25. David Bowie - The Next Day


Bowie’s first one in a decade was a reminder of how unique he is before we’d even heard the bloody thing – no other artist has intrigued and challenged audiences for so long and losing Lou Reed later in the year only brought home how fortunate we are that he’s still around to maintain his legacy. In an era of seemingly endless revivals and reformations ‘The Next Day’ sounded surprisingly current, Bowie having transcended his previous career phases entirely to seemingly beam in a new manifesto from deepest space, pulling the fabric of time back around to act as the voiceover to his very own life retrospective. Comebacks are ten a penny these days but this was one that felt perfectly timed and expertly crafted.



24. Peace - In Love


These boys were at the front of the pack of British indie’s search for its next great white hope in 2013, rocketing their way to front page of the NME on the back of some infectious standalone releases and this gorgeous debut from back in March. ‘In Love’ is as direct as its title suggests, homing in on the same sunshine indie that lit up the debuts from Tribes and The Vaccines and fusing it with a hearty dose of psychedelic bombast to produce one of the year’s most optimistic bloodrushes – the fickle state of today’s industry may see them dumped by this time next year but for the time being Peace’s charms are the brightest in the business.



23. Fuck Buttons - Slow Focus

The fuckers' babbling electronic escapades were the height of fashion back in the late noughties but after a four year lull I was wondering if they'd still have enough pep to hold people's attention. Thankfully I was proven wrong - 'Slow Focus' combined the sky-surfing loopfest of 'Tarot Sport' with the air of sonic mischief running through their 2008 debut for a deeper, more echoic sound resonating from lower sub levels of the imagination. Playing at the world's biggest sporting event might have prompted other acts to tone it down a bit but Fuck Buttons proved unshakable in their quest to delight and distress in equal measures with this new addition to their already impressive back catalogue.



22. Jesu - Every Day I Get Closer To The Light From Which I Came


Justin Broadrick never fails to enthral me with each release but this one was particularly special, a reflective affair that chronicles the emotional curves and slides brought about by the birth of his first child. It’d be far too easy to gag in disbelief that the same dude who created ‘Streetcleaner’ and ‘Slavestate’ could come up with something this intricate but in truth it makes total sense – the guy has always worn his heart on his sleeve and striven to lay down his raw emotions on tape with heartrending precision and the industrial rage of his earlier work has simmered with age into a wiser and contemplative form still bristling with intense feeling but calmer in his expression of it. Truly stunning stuff, again.

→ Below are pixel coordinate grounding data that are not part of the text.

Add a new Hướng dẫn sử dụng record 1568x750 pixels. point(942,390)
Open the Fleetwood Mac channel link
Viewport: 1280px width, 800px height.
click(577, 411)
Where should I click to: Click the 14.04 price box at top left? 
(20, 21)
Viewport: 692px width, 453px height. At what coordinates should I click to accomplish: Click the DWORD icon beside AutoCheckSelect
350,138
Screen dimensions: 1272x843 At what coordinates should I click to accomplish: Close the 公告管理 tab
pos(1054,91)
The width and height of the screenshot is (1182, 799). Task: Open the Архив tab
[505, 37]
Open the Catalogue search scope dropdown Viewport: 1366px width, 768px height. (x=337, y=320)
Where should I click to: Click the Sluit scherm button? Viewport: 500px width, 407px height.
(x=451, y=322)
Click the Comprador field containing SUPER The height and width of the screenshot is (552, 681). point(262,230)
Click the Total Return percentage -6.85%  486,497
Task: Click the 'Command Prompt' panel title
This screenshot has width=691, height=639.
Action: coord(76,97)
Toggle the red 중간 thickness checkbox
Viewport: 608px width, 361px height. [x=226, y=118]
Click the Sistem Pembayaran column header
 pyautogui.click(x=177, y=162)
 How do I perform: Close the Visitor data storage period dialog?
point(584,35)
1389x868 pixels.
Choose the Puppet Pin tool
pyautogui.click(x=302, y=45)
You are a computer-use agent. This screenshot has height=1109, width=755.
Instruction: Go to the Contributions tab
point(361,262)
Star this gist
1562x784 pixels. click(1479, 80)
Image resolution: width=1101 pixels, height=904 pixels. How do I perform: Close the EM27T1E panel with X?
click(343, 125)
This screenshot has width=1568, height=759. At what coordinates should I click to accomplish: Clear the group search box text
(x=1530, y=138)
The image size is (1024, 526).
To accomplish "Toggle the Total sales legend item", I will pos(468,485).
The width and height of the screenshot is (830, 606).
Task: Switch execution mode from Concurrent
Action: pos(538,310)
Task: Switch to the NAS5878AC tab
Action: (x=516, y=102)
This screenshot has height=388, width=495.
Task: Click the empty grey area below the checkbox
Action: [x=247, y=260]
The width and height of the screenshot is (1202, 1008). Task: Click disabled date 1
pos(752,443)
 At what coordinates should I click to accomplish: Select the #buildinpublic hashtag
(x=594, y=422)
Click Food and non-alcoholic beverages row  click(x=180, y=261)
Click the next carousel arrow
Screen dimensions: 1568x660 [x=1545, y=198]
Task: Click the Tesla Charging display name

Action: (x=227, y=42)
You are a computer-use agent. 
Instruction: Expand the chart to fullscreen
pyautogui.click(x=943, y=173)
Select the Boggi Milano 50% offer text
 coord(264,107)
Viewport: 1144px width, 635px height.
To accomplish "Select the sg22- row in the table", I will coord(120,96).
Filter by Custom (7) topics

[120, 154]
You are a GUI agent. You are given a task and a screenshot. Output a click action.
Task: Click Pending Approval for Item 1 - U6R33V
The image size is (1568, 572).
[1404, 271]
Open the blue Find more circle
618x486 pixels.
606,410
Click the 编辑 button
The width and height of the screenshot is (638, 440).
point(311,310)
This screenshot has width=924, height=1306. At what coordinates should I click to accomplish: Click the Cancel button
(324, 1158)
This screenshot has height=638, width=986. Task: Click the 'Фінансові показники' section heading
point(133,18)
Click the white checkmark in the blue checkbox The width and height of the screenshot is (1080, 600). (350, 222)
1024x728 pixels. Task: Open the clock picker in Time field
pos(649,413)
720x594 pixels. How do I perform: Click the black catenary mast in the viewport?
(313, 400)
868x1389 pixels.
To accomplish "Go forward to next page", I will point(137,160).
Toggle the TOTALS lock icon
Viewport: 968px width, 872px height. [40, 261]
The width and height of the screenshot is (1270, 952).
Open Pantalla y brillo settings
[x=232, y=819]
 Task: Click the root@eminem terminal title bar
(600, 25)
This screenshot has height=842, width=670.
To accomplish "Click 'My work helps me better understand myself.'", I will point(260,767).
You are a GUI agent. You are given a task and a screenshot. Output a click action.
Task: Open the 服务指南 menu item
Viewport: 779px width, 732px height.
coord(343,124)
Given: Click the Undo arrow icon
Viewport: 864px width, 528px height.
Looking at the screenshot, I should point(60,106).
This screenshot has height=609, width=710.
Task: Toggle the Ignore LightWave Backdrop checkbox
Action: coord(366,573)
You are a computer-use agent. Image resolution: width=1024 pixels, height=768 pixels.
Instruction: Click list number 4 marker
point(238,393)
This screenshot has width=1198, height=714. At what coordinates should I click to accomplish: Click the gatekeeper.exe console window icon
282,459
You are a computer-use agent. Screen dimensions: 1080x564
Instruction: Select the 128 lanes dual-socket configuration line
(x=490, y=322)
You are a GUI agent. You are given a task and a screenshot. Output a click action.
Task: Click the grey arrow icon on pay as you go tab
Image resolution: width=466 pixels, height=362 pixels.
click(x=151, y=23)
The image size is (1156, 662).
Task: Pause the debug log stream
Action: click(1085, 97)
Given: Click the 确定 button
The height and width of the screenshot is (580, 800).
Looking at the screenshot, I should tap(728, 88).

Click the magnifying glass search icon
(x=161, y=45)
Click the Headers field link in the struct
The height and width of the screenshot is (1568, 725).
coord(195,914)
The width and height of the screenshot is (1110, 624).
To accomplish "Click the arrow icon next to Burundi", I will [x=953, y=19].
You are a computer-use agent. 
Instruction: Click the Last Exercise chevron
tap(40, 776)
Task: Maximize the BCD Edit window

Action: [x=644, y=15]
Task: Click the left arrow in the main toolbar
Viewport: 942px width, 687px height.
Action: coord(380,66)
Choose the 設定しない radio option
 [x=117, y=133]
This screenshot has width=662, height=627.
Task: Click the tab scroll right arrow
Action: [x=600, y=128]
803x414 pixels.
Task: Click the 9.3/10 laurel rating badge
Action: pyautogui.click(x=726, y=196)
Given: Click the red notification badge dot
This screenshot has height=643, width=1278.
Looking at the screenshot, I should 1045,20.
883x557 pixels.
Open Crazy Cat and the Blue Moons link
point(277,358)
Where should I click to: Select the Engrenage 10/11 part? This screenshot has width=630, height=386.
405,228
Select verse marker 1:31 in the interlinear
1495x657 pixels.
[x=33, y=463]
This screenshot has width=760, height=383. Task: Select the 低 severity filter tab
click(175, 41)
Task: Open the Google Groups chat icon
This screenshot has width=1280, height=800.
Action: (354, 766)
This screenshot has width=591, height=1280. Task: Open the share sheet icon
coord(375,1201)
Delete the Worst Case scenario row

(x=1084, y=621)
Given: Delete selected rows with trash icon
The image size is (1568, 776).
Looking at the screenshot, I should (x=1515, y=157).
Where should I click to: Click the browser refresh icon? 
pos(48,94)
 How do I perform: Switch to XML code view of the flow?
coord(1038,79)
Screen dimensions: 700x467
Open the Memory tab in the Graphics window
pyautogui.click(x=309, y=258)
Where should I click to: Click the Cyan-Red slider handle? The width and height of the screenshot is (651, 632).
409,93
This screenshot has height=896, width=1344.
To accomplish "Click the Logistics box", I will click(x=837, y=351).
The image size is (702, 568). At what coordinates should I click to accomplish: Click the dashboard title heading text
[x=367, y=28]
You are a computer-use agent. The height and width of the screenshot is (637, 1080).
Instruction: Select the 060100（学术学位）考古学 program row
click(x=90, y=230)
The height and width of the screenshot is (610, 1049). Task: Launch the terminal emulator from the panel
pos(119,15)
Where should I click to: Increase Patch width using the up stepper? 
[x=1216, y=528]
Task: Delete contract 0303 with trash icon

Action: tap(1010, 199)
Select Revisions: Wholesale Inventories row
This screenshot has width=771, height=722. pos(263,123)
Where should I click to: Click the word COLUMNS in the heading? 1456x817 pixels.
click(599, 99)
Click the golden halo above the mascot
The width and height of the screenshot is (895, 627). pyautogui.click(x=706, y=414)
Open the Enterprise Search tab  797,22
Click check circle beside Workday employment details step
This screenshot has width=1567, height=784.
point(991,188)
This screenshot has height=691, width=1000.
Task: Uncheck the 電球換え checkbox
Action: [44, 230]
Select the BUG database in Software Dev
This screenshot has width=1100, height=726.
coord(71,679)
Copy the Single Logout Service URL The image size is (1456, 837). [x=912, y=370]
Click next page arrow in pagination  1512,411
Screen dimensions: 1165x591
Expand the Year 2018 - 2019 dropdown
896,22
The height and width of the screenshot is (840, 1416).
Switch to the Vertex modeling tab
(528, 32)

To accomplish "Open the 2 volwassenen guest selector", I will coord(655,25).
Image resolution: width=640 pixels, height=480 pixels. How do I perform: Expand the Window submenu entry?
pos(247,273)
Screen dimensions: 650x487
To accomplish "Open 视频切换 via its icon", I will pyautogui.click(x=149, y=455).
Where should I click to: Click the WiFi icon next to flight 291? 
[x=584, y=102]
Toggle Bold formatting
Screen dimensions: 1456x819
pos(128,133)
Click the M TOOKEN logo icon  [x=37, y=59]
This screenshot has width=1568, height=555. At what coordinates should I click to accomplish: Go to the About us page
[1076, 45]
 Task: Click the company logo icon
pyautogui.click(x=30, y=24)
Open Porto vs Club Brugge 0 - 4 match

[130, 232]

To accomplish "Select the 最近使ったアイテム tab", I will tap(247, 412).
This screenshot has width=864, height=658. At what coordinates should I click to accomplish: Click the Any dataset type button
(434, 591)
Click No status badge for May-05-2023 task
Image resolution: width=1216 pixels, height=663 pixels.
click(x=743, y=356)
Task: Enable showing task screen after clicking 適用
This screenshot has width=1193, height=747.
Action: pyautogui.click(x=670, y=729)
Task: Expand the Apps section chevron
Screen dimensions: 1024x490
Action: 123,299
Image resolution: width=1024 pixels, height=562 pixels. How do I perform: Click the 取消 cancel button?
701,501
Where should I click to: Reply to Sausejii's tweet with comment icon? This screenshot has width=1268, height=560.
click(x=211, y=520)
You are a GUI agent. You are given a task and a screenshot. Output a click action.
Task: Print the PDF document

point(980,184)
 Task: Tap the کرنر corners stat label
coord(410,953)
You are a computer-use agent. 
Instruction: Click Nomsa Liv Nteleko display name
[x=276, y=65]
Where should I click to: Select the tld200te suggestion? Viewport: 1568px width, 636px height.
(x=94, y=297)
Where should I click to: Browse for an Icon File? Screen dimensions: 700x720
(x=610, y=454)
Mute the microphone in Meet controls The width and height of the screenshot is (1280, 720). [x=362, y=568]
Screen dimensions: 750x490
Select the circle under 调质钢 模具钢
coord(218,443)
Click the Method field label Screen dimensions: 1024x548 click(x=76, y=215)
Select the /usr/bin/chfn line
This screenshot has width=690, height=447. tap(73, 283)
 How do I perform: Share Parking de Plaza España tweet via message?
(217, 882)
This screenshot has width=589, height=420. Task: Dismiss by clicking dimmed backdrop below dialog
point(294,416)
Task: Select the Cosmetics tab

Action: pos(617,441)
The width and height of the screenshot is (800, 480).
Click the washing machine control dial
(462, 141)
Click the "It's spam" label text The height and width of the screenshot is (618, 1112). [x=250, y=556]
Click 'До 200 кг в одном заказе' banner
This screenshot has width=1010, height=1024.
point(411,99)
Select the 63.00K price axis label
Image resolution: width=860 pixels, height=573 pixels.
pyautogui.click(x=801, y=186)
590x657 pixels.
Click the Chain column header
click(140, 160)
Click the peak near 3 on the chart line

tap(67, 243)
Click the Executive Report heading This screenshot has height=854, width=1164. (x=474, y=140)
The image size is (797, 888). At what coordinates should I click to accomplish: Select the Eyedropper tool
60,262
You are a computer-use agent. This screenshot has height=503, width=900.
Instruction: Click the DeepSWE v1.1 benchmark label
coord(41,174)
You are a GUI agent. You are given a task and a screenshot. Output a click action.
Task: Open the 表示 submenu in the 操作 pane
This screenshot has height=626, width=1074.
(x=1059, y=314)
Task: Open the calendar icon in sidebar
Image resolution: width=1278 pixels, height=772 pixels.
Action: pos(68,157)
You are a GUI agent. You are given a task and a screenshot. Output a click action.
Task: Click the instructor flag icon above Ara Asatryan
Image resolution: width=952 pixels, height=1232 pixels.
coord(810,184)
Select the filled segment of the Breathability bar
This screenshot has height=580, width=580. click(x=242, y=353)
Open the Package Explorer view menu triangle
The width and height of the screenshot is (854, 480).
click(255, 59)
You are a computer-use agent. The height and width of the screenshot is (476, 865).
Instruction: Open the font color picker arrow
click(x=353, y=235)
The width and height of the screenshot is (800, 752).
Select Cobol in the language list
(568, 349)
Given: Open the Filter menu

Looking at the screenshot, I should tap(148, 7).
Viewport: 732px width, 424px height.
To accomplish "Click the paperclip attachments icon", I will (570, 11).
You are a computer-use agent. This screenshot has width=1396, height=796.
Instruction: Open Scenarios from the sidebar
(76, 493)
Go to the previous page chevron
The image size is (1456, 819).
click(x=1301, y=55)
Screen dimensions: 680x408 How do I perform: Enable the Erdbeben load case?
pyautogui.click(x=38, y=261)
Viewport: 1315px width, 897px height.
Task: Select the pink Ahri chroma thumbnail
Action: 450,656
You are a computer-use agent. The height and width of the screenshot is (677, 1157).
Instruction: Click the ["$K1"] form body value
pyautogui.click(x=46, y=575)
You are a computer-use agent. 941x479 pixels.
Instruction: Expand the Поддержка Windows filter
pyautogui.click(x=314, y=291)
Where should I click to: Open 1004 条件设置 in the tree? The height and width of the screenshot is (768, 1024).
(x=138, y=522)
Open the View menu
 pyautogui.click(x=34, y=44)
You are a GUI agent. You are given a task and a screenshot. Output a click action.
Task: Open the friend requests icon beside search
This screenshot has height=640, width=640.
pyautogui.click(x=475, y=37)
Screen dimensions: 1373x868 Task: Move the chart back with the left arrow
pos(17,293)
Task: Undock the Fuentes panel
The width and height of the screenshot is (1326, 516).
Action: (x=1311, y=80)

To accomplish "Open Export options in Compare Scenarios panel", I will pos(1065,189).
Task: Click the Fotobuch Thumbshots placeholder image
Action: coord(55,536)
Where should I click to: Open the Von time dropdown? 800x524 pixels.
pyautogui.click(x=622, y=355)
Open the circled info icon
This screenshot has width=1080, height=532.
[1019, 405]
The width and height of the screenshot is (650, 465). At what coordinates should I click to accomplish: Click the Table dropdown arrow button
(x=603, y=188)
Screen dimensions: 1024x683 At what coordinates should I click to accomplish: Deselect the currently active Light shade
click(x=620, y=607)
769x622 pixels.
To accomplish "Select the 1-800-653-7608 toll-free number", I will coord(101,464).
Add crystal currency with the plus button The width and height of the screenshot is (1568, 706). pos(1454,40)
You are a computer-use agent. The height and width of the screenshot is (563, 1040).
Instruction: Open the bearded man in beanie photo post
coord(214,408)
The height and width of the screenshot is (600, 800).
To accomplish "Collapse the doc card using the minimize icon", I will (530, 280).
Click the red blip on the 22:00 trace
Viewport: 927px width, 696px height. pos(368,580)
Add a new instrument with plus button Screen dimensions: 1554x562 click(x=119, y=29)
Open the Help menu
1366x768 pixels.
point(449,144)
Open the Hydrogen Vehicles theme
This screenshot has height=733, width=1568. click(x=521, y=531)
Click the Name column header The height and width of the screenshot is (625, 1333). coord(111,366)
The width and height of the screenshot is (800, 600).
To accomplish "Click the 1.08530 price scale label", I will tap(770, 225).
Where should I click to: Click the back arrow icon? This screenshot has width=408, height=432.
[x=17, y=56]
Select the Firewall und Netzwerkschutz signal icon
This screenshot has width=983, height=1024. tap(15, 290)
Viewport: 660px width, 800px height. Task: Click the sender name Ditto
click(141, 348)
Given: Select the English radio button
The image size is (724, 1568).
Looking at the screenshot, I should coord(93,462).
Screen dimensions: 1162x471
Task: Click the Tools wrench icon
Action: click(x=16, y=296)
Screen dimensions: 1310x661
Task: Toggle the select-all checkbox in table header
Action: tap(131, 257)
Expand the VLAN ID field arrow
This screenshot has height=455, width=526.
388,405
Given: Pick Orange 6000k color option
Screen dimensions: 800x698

21. Parquet Courts - Tally All The Things You Broke


If people actually bought new guitar music these days then these dudes would have blown up like The Strokes did ten years ago by now – last year’s ‘Light Up Gold’ album was packed out with anthemic indie guitar tunes and this stopgap EP kept the buzz going with more toe-tapping tunage and a few nods to leftfield influences like Beck and Television. If they can keep this up then it’ll take some sort of global conspiracy to stop Parquet Courts trampling all over 2014 until you’re utterly sick of them – with that in mind let’s make the most of it whilst they remain a Brooklyn hipster secret playing small venues and banging out stone cold quality every time they turn on their amplifiers.